For as long as I can remember, my life has been filled with anxiety, social stress, sensory overload and severe battles with depression. I am 45 years old, a woman and I am realising that I may possibly have Asperger Syndrome.
I am extremely intelligent. This is a fact, not a boast.
I routinely test as belonging in the top 5% of the population. Yet, my work history is characterized by lower than capacity level jobs, and peppered with embarrassing ‘blow ups’ or ‘break-downs’ in the workplace or bouts of stress-related/stress-worsened illness.
I have heard previous work colleagues and employers describe me with words such as “She was great, always so smart, always so hard-working, but then things seemed to go bad, and she just couldn’t cope anymore.”

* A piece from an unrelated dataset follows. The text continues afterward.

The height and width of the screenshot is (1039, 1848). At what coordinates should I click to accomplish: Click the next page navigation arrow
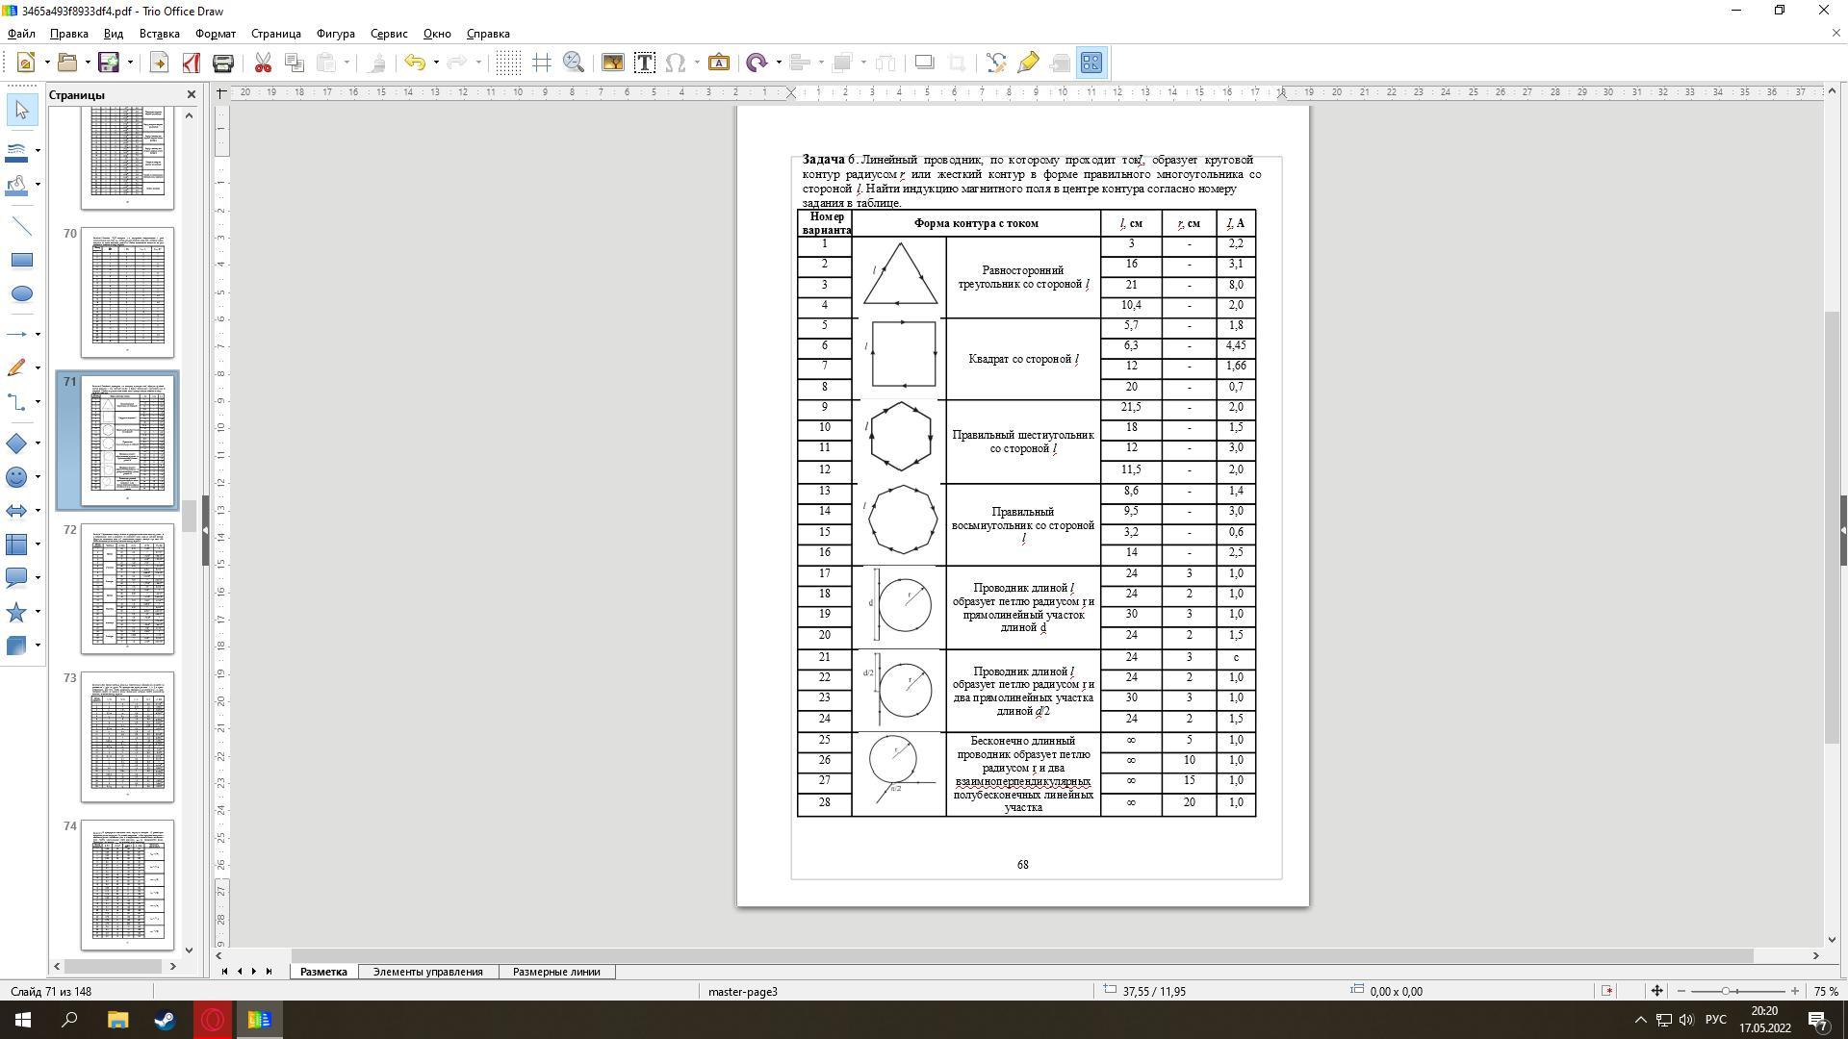(x=254, y=972)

Right now I feel like such a failure. I can’t get a job. I have half a PhD (about as useful in an employment market as a lead weight to a drowning man). Despite this, I look quite good on paper. I usually get invited to interview, but there is always something that makes the other candidate the preferred option.
Apparently, I am too over-qualified (I think this means that they don’t think I will stay or they fear I will take over the place). I am also “not quite the fit” that they are looking for (usually when I have lost focus and said something socially inappropriate at interview or got too excited or off track or got a bit obsessive about some topic). I am despairing that I will never work again!
A link posted via an online group led me to Tania Marshall’s blog. She details a list of early traits in young girls. I recognised all 17.
I was an ‘awkward child’ and so anxious to belong. I was obsessed with copying the behaviour of my older sisters. I remember on my first day at kindergarten demanding to be allowed to draw a picture book called “If I were magic” which had won so much praise for my sister from my parents.
They said it was so lovely that she had seen just the right things that would make everyone in the family so happy and written a page and drawn a picture for each one of us. It had become a treasured family document, and I’ll bet my 80 year old mother still has it. (On my page my sister wished for me to have eyes that could see properly. At the earliest age I was characterised by deficit and I knew it!).
The kindy teacher assured me that I would produce many lovely things of my own while at the school. She didn’t get it. I had seen that producing this series of words and pictures was how to ‘get it right’ and be ‘a good girl’. I remained hugely, bitterly, disappointed that none of the teachers ever let me make such a book all through primary school. They always wanted their own projects done, none of which had quite the same positive effect on my parents.
I was such a gifted early reader that academic work was a breeze. In fact I used to upset the other kids because I would be promoted to advanced level readers while they were forced to struggle through each volume. Yet, I was very socially and physically deficient. I couldn’t tie my shoe laces and struggled with incontinence way past any of my peer group.